Air Force Doles Out Cash to Microwave Computers Published on 12-24-2010 Email To Friend Print Version
Nice work if you can get it. BAE Systems just won $150,000 to bombard computers with high-powered electromagnetic radiations to see whether they’ll fritz out. The objective: learn how to fry the other guy’s electronics while protecting your own.
Yesterday, the Air Force announced that Europe’s biggest arms company will develop the first tests for its High Power Microwave Technological Electromagnetic Susceptibility with Laboratory Applications project. Basically, much as microwave jammers stop homemade bombs by interfering with the signals sent from their remote detonators, the Air Force wants to find out how much damage it can inflict on other systems, and how much damage its own systems can handle. Or, in its words, figure out “cost effective, innovative solutions for determining the susceptibility/vulnerability of U.S. and foreign systems to high power electromagnetic (EM) environments.”
Hosted by the Air Force Research Labs’ Directed Energy Directorate at Nevada’s Kirtland Air Force Base, BAE will spend nine months subjecting a “digital system, such as a Personal Computer” with high-powered electromagnetic waves to watch it short out. The idea is to build a predictive model of “when such an upset might occur.” Apparently, no “comprehensive predictive system-level models exist” for understanding digital upset.

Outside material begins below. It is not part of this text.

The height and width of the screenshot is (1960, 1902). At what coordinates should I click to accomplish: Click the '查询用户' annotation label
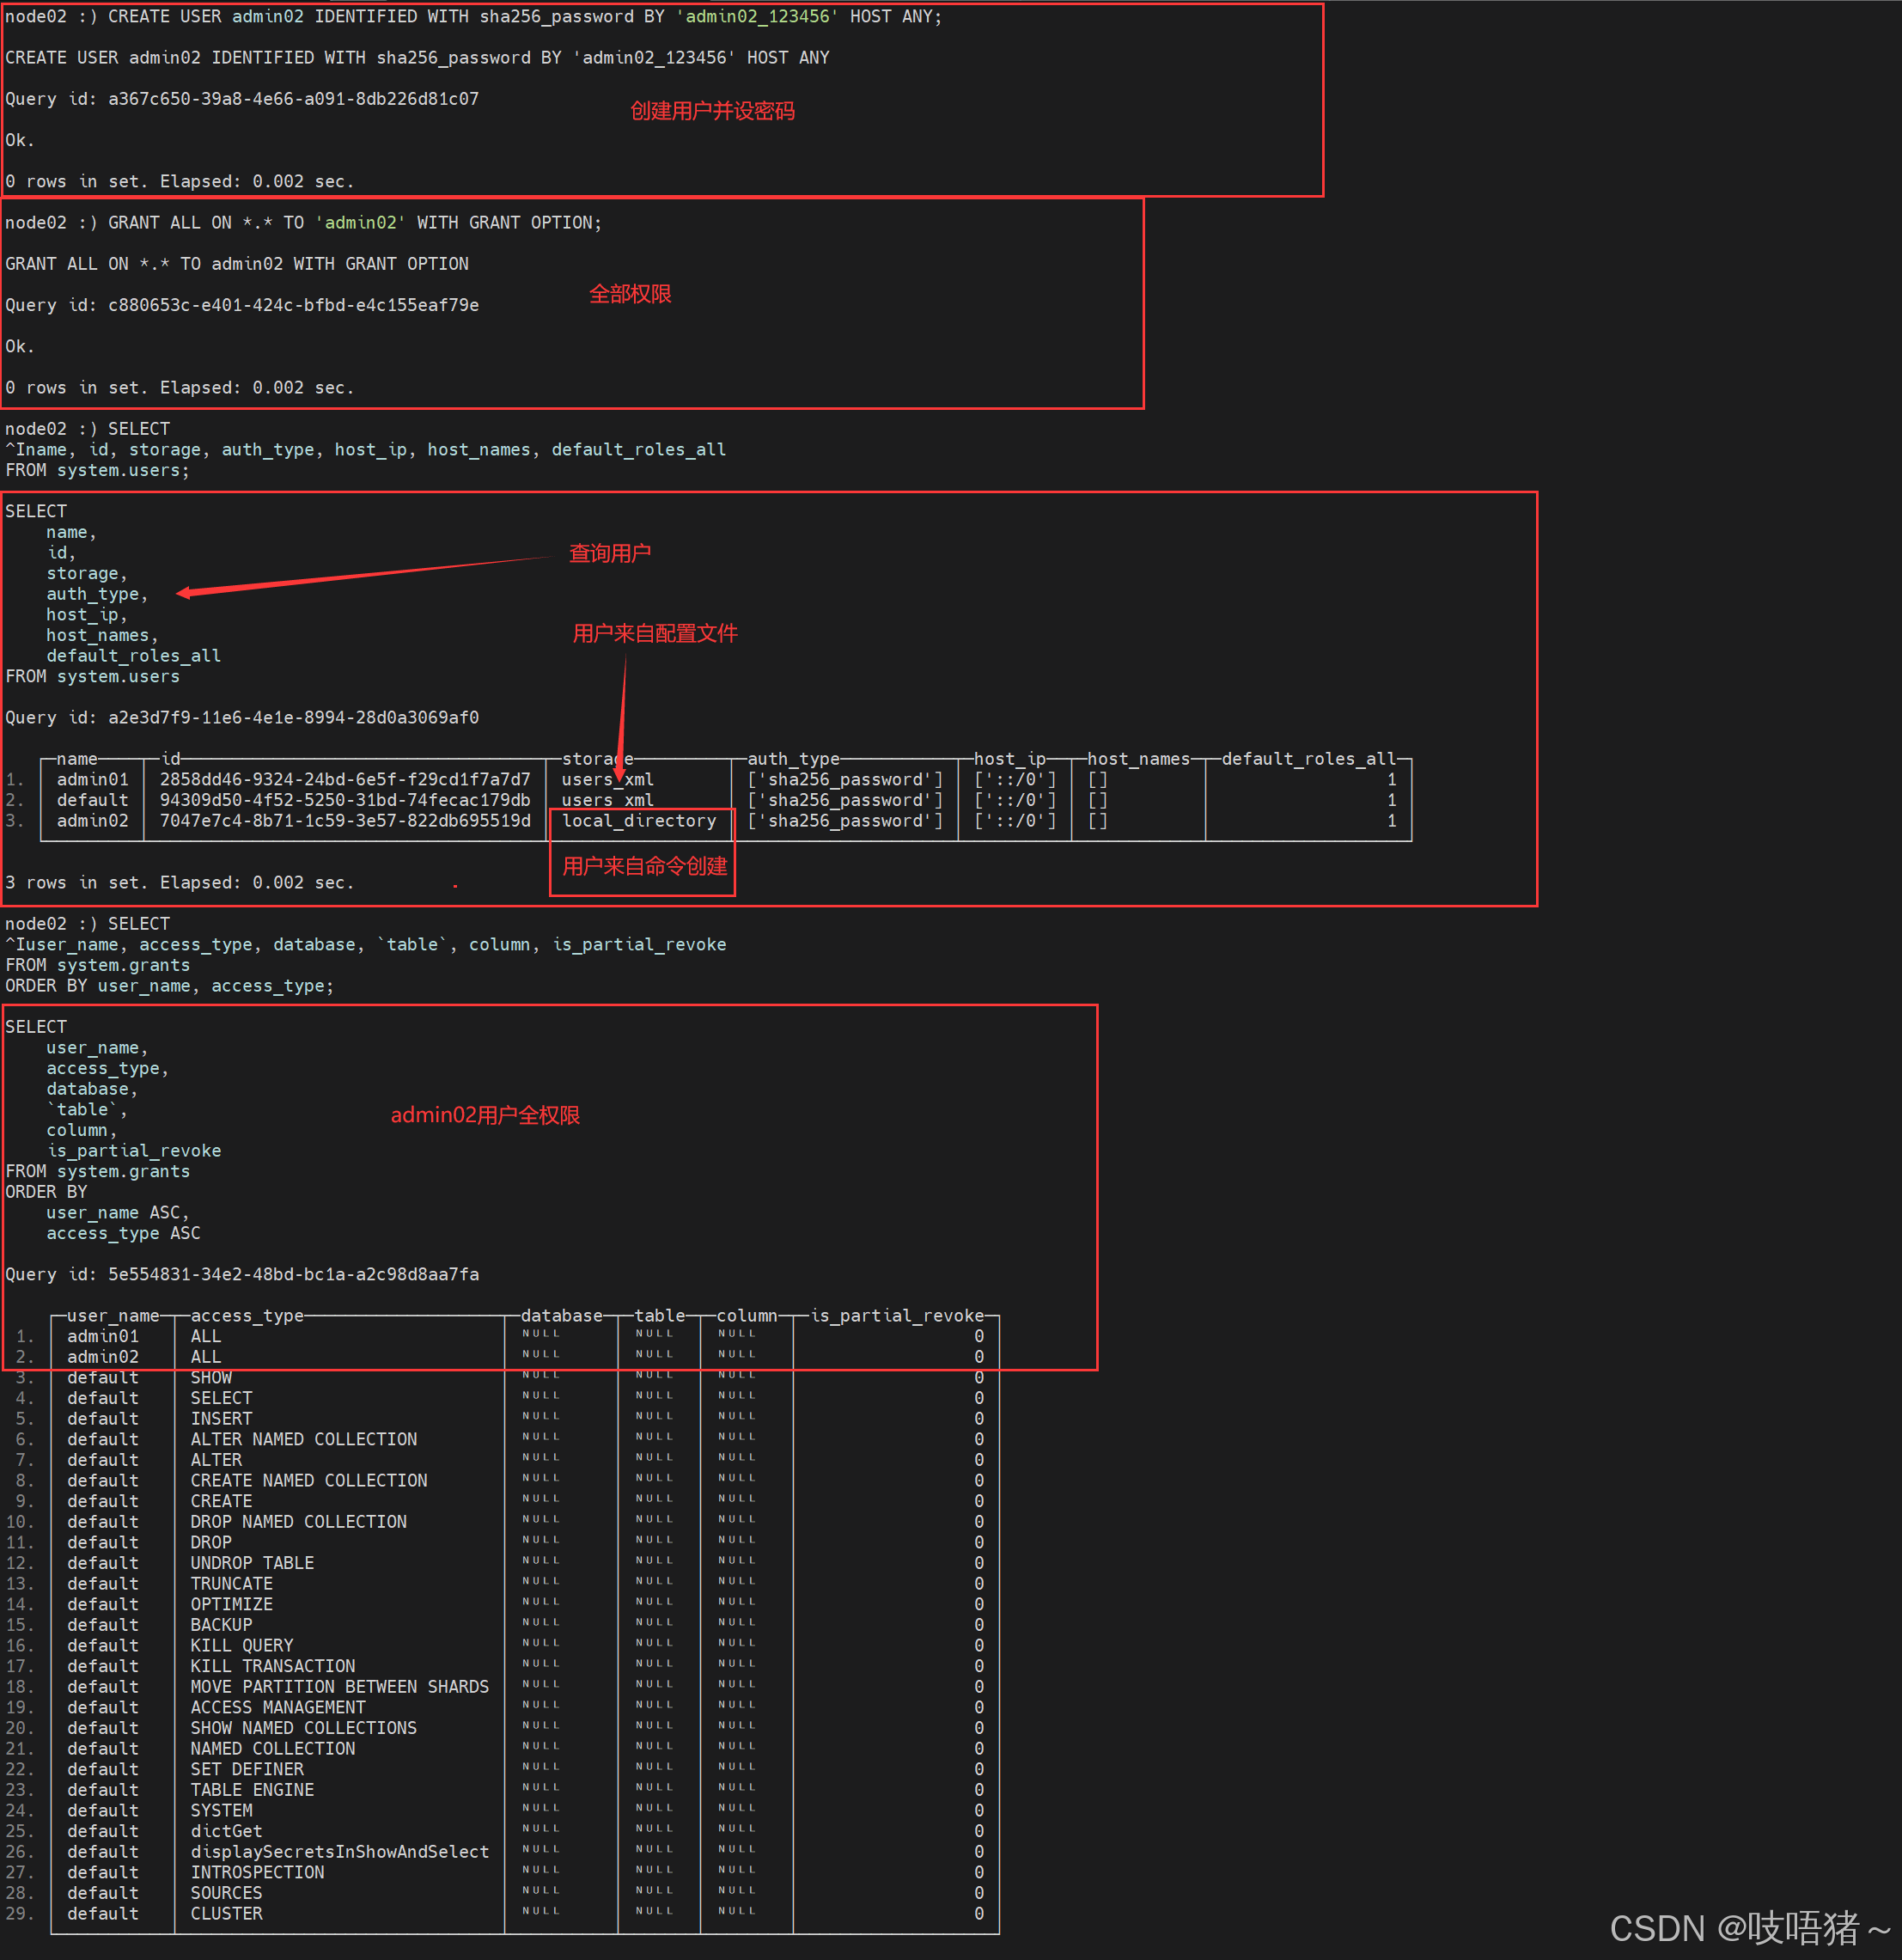609,553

The offensive and defensive applications are obvious. Figure out the breaking point for such electronics and you’ll learn what specifications you’ll need for directed-energy weapons like lasers to fry your opponents’ comparable systems; as well as the levels at which your own become vulnerable. Don’t want your Littoral Combat Ship’s communications or navigation systems to be shorted out by a microwave burst? Start out by learning just what size burst will short them out.